═══ Provided data

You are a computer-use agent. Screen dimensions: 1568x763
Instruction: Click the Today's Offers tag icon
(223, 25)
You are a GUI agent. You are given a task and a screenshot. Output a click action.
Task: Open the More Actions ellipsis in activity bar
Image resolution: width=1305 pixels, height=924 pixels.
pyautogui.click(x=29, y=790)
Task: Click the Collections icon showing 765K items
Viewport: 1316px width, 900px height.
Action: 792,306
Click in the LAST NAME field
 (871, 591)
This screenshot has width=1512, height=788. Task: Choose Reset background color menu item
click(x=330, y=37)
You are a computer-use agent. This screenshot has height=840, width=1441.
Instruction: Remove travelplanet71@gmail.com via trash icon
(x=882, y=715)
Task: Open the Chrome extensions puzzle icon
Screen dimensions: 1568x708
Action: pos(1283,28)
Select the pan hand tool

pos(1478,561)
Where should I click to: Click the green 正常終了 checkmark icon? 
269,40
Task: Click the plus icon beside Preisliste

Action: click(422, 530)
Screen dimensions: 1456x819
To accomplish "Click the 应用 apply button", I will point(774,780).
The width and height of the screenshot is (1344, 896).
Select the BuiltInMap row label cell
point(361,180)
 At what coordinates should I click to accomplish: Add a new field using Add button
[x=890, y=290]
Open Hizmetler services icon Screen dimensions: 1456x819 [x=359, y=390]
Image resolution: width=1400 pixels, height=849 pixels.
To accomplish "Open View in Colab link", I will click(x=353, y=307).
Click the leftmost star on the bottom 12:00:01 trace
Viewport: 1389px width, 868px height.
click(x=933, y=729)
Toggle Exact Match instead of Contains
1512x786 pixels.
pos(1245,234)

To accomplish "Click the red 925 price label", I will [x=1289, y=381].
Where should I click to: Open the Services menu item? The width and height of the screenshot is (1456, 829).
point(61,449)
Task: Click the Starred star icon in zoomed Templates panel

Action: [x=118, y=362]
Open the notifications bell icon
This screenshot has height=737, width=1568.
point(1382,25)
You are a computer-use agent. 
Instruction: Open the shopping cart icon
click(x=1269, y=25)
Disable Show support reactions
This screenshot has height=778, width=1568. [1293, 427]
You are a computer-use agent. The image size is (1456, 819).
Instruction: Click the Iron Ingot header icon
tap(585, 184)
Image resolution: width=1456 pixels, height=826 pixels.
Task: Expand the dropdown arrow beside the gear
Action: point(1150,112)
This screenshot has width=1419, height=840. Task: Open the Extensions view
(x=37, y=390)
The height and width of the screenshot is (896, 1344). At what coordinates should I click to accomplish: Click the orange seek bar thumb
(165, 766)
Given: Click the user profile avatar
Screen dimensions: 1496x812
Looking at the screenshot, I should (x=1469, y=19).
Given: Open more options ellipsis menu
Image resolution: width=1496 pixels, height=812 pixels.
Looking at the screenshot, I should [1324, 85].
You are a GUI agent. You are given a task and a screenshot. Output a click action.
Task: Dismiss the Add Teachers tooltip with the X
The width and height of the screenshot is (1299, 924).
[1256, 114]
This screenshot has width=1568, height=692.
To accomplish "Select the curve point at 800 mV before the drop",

══════

> **Task directions**: Lines from the top of the entries above to the line that contains "Task: Open the More" should be set down exactly, please, with both ends kept and nothing added.

> **Exercise output**:
You are a computer-use agent. Screen dimensions: 1568x763
Instruction: Click the Today's Offers tag icon
(223, 25)
You are a GUI agent. You are given a task and a screenshot. Output a click action.
Task: Open the More Actions ellipsis in activity bar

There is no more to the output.